No American city’s history better illustrates both the
possibilities for alternative racial models and the role of the law in shaping
racial identity than New Orleans, Louisiana, which prior to the Civil War was
home to America’s most privileged community of people of African descent. In
the eyes of the law, New Orleans’s free people of color did not belong to the
same race as enslaved Africans and African-Americans. While slaves were
“negroes,” free people of color were gens
de couleur libre, creoles of color, or simply creoles. New Orleans’s
creoles of color remained legally and culturally distinct from “negroes”

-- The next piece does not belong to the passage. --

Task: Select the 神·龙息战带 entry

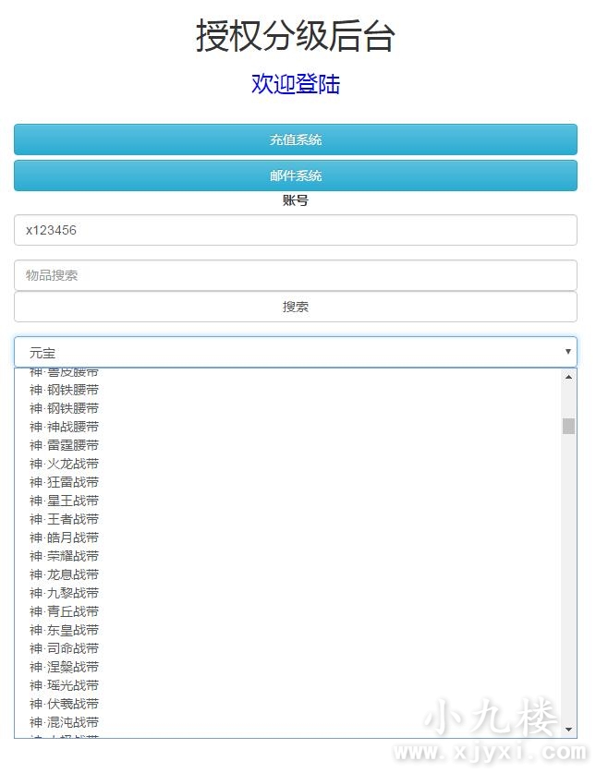Action: (x=65, y=574)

throughout most of the nineteenth century until state mandated segregation
lumped together descendants of slaves with descendants of free people of color.





Much of the recent scholarship on New
Orleans examines what race relations in the
antebellum period looked as well as why antebellum Louisiana’s gens de couleur enjoyed rights and
privileges denied to free blacks throughout most of the United States. This book, however, is less concerned with the what and why questions than with how people
of color, acting within institutions of power, shaped those institutions in ways beyond
their control. As its title suggests, Making Race in the Courtroom argues that race is best understood not
as a category, but as a process. It seeks to demonstrate the role of
free people of African-descent, interacting within the courts, in this process.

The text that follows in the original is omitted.